» Task statement: Your answer should be every line from the records that contains "Open".
Material shown below:
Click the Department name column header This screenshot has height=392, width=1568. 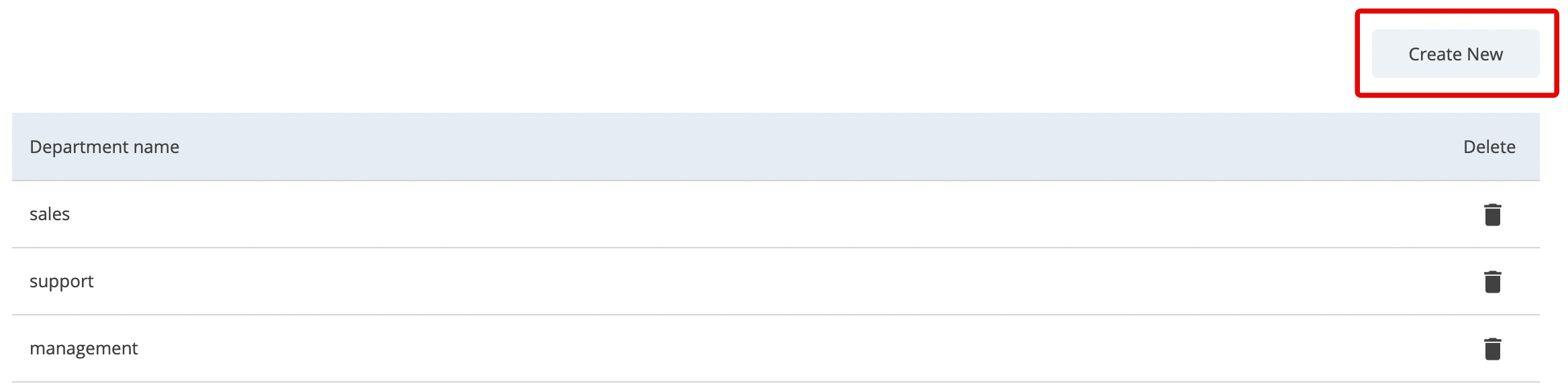tap(104, 147)
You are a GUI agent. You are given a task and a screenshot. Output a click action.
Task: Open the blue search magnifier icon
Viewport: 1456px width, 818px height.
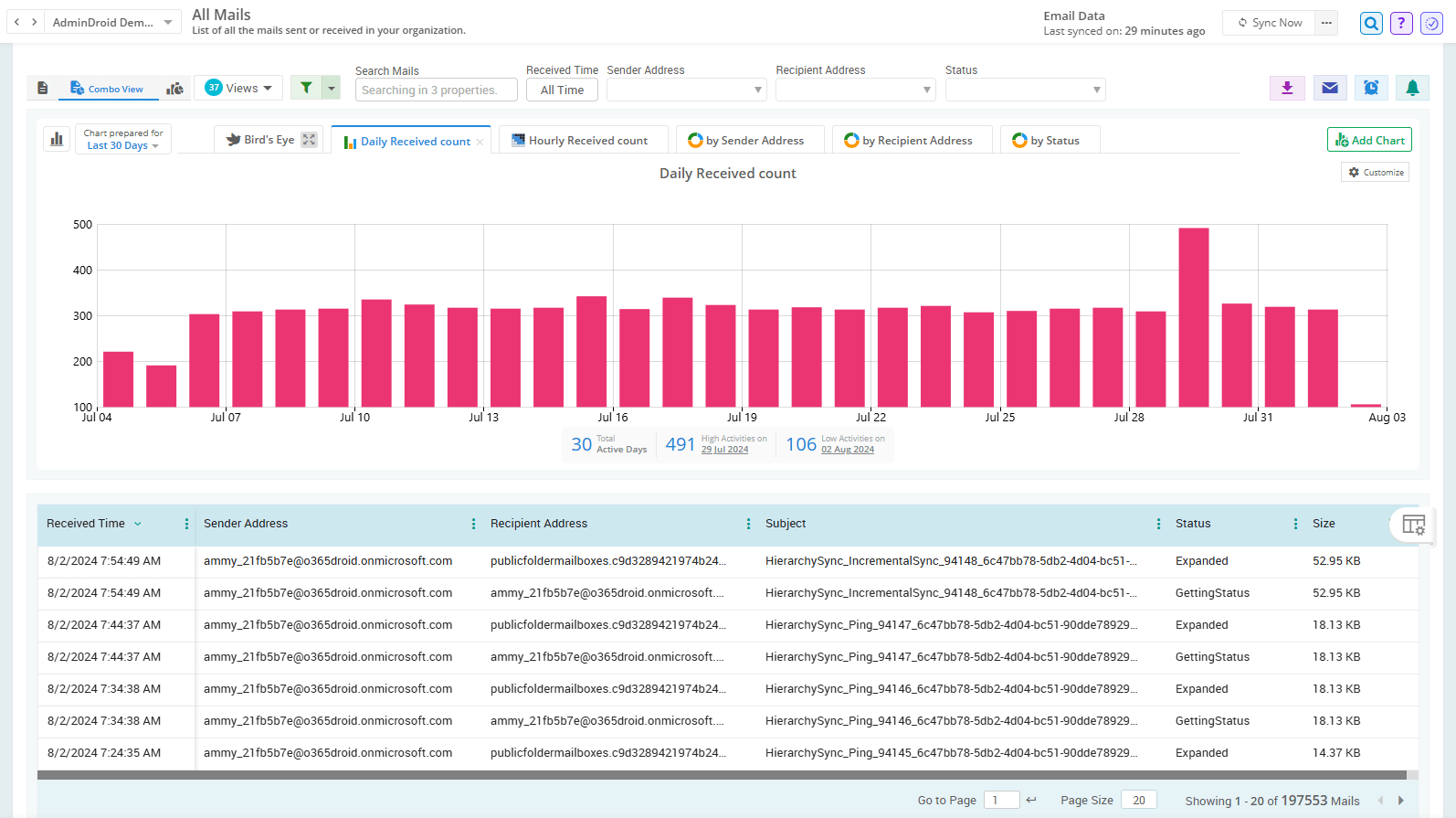pyautogui.click(x=1371, y=24)
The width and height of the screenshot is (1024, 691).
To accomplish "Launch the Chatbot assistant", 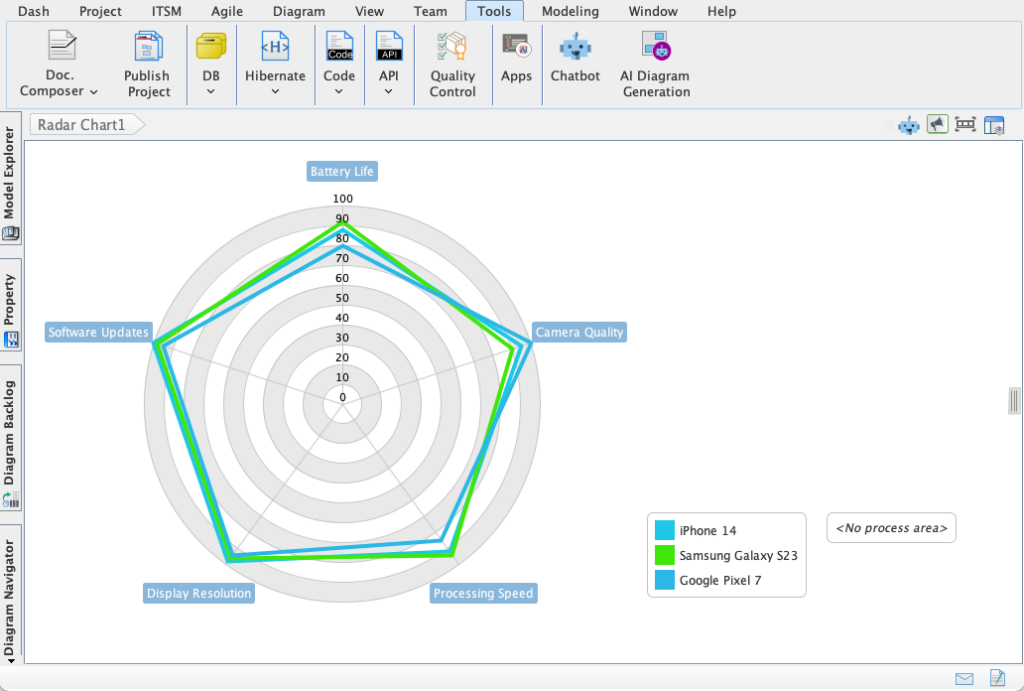I will (x=575, y=62).
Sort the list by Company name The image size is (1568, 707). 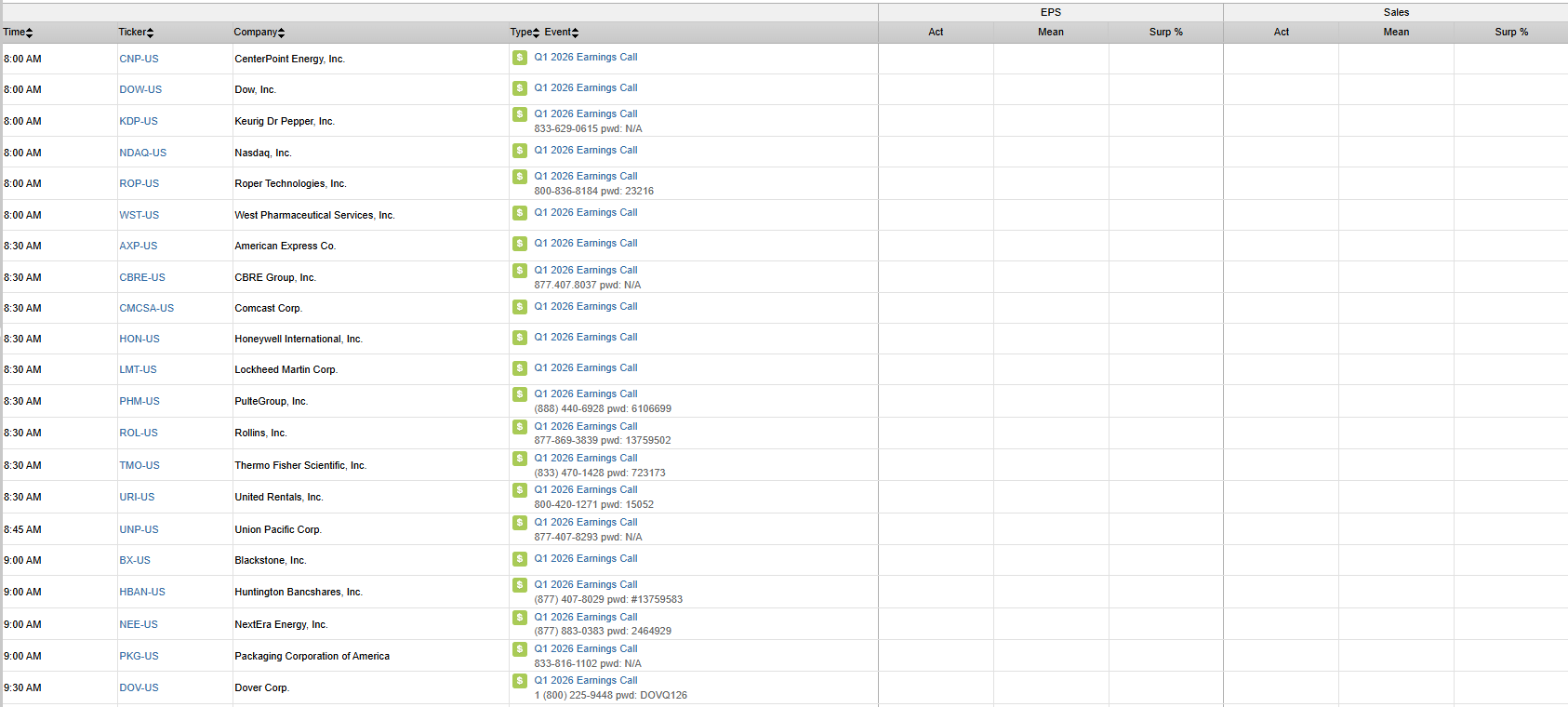pyautogui.click(x=259, y=33)
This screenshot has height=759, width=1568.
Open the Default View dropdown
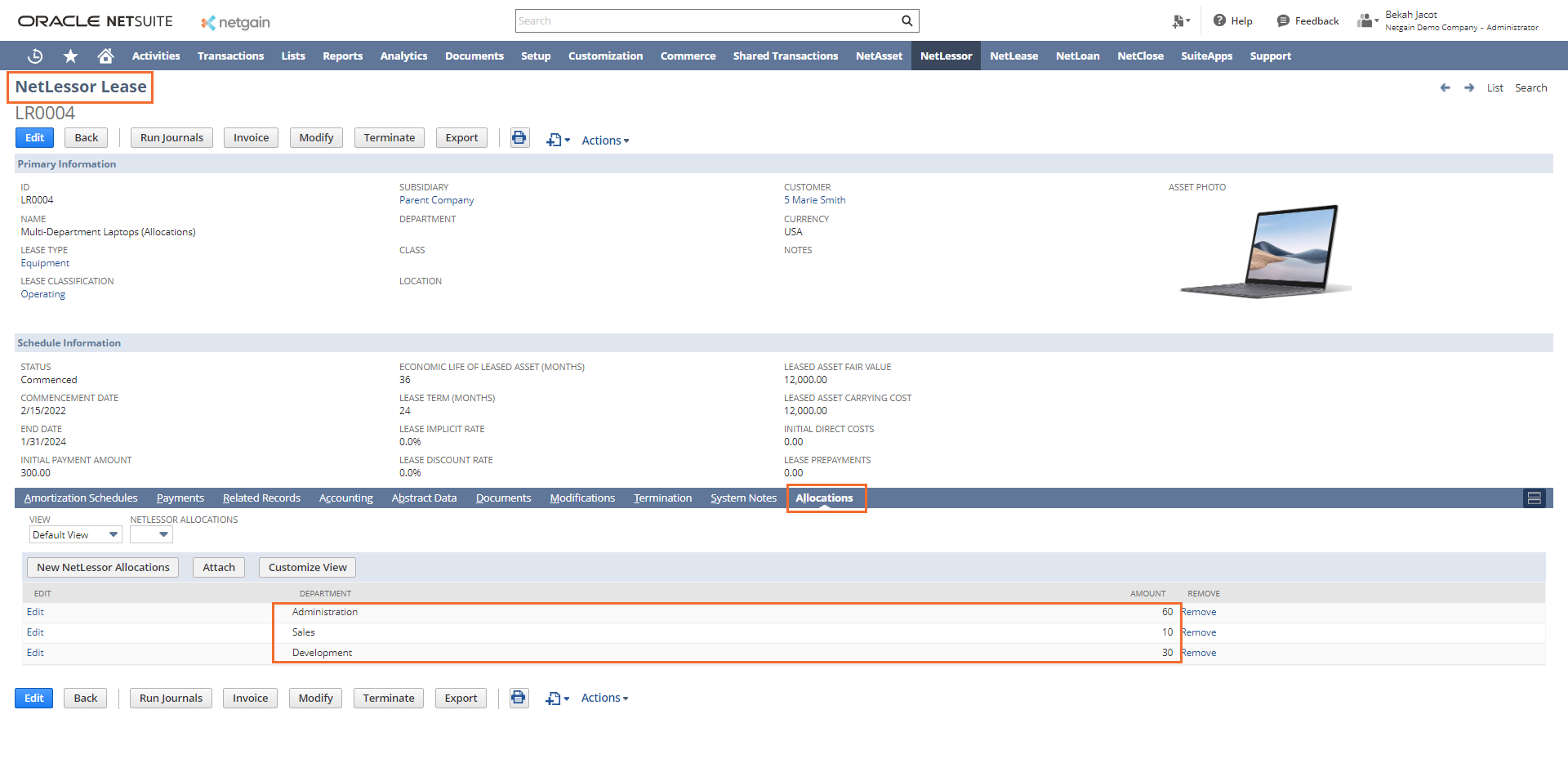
End of Material shown.
» Written response:
Task: Open the blue search magnifier icon
Open the Default View dropdown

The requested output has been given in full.